I puked in a mailbox on the way back from your house.
So how Liz Lemon is this? I bring a boy home, we get in bed, and I realize there's a lean pocket wrapper in the sheets.
Black thong, sheer white shorts not a professional look. This chick has no idea what sunlight makes her outfit look like.
billy ray cyrus is narrating a show on the history channel. my iq cant decide whether to go up or down.
do you know how scary it is to wake up in a CATSCAN machine after a night of drinking?
I am the drunkest girl in the tree.
Do what your heart wants. . .
My heart wants to rip his balls off and tie therm to his head using his penis
So I dropped $130 while buying shots for an army ranger, got my fake taken, almost went to jail, and came out of my black out when I was talking to the cops with a stolen detour sign in my hands.
Yea I've gotten enough hickeys in my life to know what I'd look like with a neck tattoo.
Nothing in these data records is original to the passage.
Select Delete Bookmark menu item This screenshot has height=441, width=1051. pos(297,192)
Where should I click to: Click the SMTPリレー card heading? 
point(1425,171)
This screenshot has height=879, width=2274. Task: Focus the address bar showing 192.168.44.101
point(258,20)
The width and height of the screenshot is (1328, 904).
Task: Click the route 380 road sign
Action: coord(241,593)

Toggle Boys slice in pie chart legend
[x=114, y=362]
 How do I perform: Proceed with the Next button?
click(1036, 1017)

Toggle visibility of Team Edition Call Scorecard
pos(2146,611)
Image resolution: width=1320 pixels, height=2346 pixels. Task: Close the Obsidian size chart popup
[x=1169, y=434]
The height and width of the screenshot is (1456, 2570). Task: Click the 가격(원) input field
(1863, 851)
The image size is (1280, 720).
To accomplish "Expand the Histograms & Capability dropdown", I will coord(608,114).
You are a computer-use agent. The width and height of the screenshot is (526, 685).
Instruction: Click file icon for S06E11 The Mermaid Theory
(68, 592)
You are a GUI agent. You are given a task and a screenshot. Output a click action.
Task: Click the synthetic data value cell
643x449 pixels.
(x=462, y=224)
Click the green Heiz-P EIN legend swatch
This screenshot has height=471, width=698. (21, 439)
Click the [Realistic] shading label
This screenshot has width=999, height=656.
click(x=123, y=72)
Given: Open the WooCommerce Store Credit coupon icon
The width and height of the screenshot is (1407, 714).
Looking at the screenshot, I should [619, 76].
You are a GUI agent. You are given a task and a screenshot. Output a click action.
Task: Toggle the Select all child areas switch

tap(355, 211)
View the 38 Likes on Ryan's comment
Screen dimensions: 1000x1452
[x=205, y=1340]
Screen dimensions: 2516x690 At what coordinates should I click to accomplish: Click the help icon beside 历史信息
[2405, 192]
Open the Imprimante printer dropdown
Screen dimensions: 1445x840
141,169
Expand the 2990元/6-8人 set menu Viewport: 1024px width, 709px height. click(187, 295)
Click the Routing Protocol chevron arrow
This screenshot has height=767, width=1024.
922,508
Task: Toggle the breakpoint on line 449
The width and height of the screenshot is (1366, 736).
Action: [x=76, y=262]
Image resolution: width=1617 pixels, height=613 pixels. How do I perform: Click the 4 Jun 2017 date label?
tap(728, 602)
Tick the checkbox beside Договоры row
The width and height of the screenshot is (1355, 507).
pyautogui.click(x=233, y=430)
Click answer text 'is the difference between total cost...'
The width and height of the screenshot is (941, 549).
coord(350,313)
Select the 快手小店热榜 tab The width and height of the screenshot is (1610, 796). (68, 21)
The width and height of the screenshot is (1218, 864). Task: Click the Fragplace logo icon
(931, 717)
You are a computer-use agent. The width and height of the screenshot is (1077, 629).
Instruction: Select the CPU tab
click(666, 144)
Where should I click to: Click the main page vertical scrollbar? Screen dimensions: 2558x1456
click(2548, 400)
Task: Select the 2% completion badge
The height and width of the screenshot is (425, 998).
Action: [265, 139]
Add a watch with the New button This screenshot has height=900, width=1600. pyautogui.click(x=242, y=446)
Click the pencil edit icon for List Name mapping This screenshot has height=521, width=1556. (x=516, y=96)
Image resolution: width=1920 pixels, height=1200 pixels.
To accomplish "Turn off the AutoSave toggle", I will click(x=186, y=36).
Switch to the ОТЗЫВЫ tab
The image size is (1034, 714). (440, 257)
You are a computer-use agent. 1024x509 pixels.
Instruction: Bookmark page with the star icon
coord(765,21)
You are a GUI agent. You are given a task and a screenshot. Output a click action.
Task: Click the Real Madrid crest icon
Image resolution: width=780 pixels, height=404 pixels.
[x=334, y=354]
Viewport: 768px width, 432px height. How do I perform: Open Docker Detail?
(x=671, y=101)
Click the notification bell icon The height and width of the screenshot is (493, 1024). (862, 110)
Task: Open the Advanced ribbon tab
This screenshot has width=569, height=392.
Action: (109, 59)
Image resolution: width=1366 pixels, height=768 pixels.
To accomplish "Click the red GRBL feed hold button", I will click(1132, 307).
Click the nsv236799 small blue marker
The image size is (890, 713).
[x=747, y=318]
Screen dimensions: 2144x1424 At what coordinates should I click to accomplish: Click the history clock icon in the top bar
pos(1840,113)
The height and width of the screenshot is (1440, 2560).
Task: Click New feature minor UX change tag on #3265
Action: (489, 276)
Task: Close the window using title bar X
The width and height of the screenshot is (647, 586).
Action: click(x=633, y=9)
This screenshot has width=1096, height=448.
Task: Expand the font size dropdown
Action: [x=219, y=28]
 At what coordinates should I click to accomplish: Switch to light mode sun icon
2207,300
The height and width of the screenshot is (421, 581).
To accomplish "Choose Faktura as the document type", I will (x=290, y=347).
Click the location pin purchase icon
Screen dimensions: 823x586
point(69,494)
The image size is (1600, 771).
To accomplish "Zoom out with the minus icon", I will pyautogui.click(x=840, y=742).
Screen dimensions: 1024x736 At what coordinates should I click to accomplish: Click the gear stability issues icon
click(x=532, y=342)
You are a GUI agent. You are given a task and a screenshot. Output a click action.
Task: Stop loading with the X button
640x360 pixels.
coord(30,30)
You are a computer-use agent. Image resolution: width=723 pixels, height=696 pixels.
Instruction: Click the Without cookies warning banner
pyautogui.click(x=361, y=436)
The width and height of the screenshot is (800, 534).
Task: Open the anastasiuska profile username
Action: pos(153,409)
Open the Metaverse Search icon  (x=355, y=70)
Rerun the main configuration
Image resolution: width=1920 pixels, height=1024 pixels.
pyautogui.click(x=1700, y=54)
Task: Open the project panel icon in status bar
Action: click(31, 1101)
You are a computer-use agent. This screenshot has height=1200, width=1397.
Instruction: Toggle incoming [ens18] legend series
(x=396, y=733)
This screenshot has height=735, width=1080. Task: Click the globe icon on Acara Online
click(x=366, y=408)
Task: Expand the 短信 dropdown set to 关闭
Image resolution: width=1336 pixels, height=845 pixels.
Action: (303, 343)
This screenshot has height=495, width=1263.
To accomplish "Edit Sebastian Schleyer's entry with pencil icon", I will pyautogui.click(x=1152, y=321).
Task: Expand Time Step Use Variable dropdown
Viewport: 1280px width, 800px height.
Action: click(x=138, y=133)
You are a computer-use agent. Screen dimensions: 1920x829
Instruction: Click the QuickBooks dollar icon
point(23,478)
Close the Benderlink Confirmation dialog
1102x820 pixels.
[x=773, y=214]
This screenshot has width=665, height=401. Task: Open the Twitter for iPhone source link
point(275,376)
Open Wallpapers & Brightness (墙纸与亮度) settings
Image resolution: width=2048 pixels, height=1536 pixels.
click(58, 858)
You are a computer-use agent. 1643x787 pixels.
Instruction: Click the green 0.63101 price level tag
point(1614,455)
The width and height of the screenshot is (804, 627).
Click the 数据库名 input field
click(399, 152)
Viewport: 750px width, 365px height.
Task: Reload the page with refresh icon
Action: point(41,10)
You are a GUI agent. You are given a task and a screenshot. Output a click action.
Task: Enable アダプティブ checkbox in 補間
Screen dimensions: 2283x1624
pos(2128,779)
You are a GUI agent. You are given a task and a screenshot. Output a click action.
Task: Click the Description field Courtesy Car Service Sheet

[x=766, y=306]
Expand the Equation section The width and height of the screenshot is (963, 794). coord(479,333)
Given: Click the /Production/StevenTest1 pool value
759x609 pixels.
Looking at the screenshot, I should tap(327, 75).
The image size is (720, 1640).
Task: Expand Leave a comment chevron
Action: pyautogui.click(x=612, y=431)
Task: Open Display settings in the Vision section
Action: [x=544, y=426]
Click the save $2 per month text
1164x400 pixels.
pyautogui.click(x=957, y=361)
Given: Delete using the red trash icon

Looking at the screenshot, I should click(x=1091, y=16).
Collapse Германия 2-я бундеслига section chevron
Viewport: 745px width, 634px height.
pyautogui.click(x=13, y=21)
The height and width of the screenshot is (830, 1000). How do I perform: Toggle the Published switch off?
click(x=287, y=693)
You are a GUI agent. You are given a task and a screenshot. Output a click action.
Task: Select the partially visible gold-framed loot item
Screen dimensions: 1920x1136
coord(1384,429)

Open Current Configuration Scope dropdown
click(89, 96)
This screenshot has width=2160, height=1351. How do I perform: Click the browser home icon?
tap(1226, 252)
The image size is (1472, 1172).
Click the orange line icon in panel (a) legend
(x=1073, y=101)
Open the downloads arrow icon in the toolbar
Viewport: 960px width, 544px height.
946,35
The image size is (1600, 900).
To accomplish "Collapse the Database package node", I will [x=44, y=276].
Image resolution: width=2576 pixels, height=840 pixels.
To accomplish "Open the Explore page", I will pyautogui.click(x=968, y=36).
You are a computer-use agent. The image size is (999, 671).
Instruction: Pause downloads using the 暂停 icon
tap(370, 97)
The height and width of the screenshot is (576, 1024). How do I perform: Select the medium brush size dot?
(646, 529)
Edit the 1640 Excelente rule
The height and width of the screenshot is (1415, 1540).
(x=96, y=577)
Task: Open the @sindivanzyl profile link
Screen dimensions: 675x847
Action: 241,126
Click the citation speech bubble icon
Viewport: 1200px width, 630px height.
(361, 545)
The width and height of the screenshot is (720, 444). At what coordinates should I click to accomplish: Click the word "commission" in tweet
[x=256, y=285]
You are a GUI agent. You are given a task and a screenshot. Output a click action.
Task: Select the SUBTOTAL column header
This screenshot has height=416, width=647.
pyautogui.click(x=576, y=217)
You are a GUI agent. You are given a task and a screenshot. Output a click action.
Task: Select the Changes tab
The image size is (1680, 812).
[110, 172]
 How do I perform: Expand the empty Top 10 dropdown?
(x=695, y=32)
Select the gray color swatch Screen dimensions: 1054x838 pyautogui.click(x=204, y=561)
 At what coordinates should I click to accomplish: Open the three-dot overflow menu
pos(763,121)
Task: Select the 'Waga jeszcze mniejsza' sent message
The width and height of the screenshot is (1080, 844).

I think I'm getting a neck tattoo.
Jelly. This is your "are you still alive" text. Any response will do.
Hey I found a cat!
It's like you know you got fucjed up when you wake up and check fir your own pulse
I'm developing all these feelings it's disgusting.
My apartment is so clean right now, I should invite someone over for sex just so someone can see how clean it is.
I'm not drinking for the rest of the week. I need discipline, celery, dick, and a bible.
There is a french fry attached to my steering wheel and a note that says "eat me yum yum" can you explain this?